What is asked »
A – Rewrite the inherited-properties post, everything from "There are 2" down to "look really bad...", putting "apartments" in place of "condos".
B – For each statement below, say whether the inherited-properties post agrees (yes or no), and quote the words that decide it: (i) The house in the Chicago area is fully paid off. (ii) The two condos were bought around 2010. (iii) Unit B rents for $1175.
C – In the inherited-properties post, what form does the bank usually issue to report cancelled debt after a short sale?

Page »

————

Over the past several years,
we have inhereited several "family" real estate properties;
each with their own unique set of circumstances, title, etc -
We'll skip the complex details,
and only address the most recent coin toss.
One of the houses in the Chicago area
has an offer, and should close - hopefully.
This is totally paid off,
and inhereited by the brothers & sisters.
There are 2 condos in downtown Chicago -
an area called River City -
They are underwater with respect to the mortgage...
purchased around 2005.
Several in the building have sold using Short Sales,
so the comps look really bad...
Here are the incomes vs expenses listed below...
Should we take the proceeds from the house sale
& pay off the mortgages & continue to hold,
or what other strategy might we investigate ???
Unit A -
mortage = $133k, worth about $100k
rent = $1150
mortgage = $1070, assessment = $515, taxes = $275
Unit B -
mortage = $125k, worth about $95k
rent = $1175
mortgage = $970, assessment = $480, taxes = $275
I'm not sure this is the best forum for your question, but in fairness to
you it spans several including legal and tax. I'll try to give you some
basic info BUT you really should get all the siblings together and meet with
a tax pro in your area to discuss this in detail. Then be prepared to meet
with an attorney. Also, each sibling may well be in a different position
financially and each will be impacted differently by what is ultimately
done. Do keep in mind that I am not an attorney, do not play on TV or this
NG and am not giving you legal advice.
First - you need to determine how the properties are legally titled. Are
they held in individual names - Jane Doe, Jim Doe & John Smith, Tenants in
Common (or Tenants with Rights of Survivorship) - or are they held in the
name of an LLC or Partnership - like The Smith Family LLC. How they're
titled will matter.
Second - a short sale result in cancellation of debt income. Essentially
you're selling the property for less than you owe, the bank writes off the
shortage and issues (usually) a 1099-C to report the cancelled debt. That
debt IS taxable income to the extent that the owner(s) are either insolvent
or bankrupt. This is where title starts to matter.

————

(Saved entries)
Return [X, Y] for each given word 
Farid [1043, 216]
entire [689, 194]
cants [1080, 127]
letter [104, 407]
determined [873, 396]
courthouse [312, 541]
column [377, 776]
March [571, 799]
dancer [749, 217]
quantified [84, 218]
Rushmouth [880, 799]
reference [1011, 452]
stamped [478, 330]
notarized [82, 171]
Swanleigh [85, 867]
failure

————

The solutions »
A –
There are 2 apartments in downtown Chicago -
an area called River City -
They are underwater with respect to the mortgage...
purchased around 2005.
Several in the building have sold using Short Sales,
so the comps look really bad...

B – (i) Yes: "This is totally paid off". (ii) No: "purchased around 2005". (iii) Yes: "rent = $1175".

C – A 1099-C.